Work instruction
Below are the records; restate all of them word for word.

***

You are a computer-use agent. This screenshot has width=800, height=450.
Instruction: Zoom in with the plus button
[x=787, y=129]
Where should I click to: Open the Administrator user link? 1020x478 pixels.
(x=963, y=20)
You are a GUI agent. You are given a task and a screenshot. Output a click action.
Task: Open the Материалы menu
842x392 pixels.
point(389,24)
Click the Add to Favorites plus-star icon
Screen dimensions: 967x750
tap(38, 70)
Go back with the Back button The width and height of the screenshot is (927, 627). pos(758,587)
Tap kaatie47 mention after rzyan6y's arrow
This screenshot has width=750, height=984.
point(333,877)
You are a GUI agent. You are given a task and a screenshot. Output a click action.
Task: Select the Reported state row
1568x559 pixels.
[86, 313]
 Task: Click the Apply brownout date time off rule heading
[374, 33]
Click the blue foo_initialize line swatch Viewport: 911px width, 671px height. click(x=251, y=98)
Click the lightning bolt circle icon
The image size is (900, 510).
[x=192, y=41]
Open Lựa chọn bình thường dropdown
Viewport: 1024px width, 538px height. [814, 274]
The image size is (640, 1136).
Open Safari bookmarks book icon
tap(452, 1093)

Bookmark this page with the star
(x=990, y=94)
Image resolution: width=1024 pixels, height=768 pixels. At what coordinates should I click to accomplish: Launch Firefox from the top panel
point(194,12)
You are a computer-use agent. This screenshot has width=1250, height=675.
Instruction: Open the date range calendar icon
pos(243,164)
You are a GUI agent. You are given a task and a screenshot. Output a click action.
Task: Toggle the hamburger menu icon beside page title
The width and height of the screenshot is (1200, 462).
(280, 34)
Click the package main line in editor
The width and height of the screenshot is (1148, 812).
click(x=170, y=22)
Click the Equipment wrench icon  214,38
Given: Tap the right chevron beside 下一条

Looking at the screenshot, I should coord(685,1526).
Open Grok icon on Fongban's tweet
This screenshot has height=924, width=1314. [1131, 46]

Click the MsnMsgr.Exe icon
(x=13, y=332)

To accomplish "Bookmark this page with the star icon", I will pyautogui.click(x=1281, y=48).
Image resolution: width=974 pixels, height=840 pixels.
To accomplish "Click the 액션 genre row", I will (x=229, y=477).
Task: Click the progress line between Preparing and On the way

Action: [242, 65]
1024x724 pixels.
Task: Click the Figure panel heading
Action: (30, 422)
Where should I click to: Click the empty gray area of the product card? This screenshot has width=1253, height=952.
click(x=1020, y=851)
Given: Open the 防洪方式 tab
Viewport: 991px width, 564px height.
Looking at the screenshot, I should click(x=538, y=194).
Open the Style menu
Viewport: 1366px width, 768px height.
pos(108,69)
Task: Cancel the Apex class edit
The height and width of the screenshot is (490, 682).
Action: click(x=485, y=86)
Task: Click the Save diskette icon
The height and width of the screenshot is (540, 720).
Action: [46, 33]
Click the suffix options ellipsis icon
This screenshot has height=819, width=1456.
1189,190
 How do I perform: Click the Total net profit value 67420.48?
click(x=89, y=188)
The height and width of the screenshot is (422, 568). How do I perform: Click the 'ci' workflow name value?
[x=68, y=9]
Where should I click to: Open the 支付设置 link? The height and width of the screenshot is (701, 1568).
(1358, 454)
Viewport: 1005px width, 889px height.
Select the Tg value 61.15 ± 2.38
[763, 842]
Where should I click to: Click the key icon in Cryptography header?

***

Solved problem
You are a computer-use agent. This screenshot has width=800, height=450.
Instruction: Zoom in with the plus button
[x=787, y=129]
Where should I click to: Open the Administrator user link? 1020x478 pixels.
(x=963, y=20)
You are a GUI agent. You are given a task and a screenshot. Output a click action.
Task: Open the Материалы menu
842x392 pixels.
point(389,24)
Click the Add to Favorites plus-star icon
Screen dimensions: 967x750
tap(38, 70)
Go back with the Back button The width and height of the screenshot is (927, 627). pos(758,587)
Tap kaatie47 mention after rzyan6y's arrow
This screenshot has width=750, height=984.
point(333,877)
You are a GUI agent. You are given a task and a screenshot. Output a click action.
Task: Select the Reported state row
1568x559 pixels.
[86, 313]
 Task: Click the Apply brownout date time off rule heading
[374, 33]
Click the blue foo_initialize line swatch Viewport: 911px width, 671px height. click(x=251, y=98)
Click the lightning bolt circle icon
The image size is (900, 510).
[x=192, y=41]
Open Lựa chọn bình thường dropdown
Viewport: 1024px width, 538px height. [814, 274]
The image size is (640, 1136).
Open Safari bookmarks book icon
tap(452, 1093)

Bookmark this page with the star
(x=990, y=94)
Image resolution: width=1024 pixels, height=768 pixels. At what coordinates should I click to accomplish: Launch Firefox from the top panel
point(194,12)
You are a computer-use agent. This screenshot has width=1250, height=675.
Instruction: Open the date range calendar icon
pos(243,164)
You are a GUI agent. You are given a task and a screenshot. Output a click action.
Task: Toggle the hamburger menu icon beside page title
The width and height of the screenshot is (1200, 462).
(280, 34)
Click the package main line in editor
The width and height of the screenshot is (1148, 812).
click(x=170, y=22)
Click the Equipment wrench icon  214,38
Given: Tap the right chevron beside 下一条

Looking at the screenshot, I should coord(685,1526).
Open Grok icon on Fongban's tweet
This screenshot has height=924, width=1314. [1131, 46]

Click the MsnMsgr.Exe icon
(x=13, y=332)

To accomplish "Bookmark this page with the star icon", I will pyautogui.click(x=1281, y=48).
Image resolution: width=974 pixels, height=840 pixels.
To accomplish "Click the 액션 genre row", I will (x=229, y=477).
Task: Click the progress line between Preparing and On the way

Action: [242, 65]
1024x724 pixels.
Task: Click the Figure panel heading
Action: (30, 422)
Where should I click to: Click the empty gray area of the product card? This screenshot has width=1253, height=952.
click(x=1020, y=851)
Given: Open the 防洪方式 tab
Viewport: 991px width, 564px height.
Looking at the screenshot, I should click(x=538, y=194).
Open the Style menu
Viewport: 1366px width, 768px height.
pos(108,69)
Task: Cancel the Apex class edit
The height and width of the screenshot is (490, 682).
Action: click(x=485, y=86)
Task: Click the Save diskette icon
The height and width of the screenshot is (540, 720).
Action: [46, 33]
Click the suffix options ellipsis icon
This screenshot has height=819, width=1456.
1189,190
 How do I perform: Click the Total net profit value 67420.48?
click(x=89, y=188)
The height and width of the screenshot is (422, 568). How do I perform: Click the 'ci' workflow name value?
[x=68, y=9]
Where should I click to: Open the 支付设置 link? The height and width of the screenshot is (701, 1568).
(1358, 454)
Viewport: 1005px width, 889px height.
Select the Tg value 61.15 ± 2.38
[763, 842]
Where should I click to: Click the key icon in Cryptography header?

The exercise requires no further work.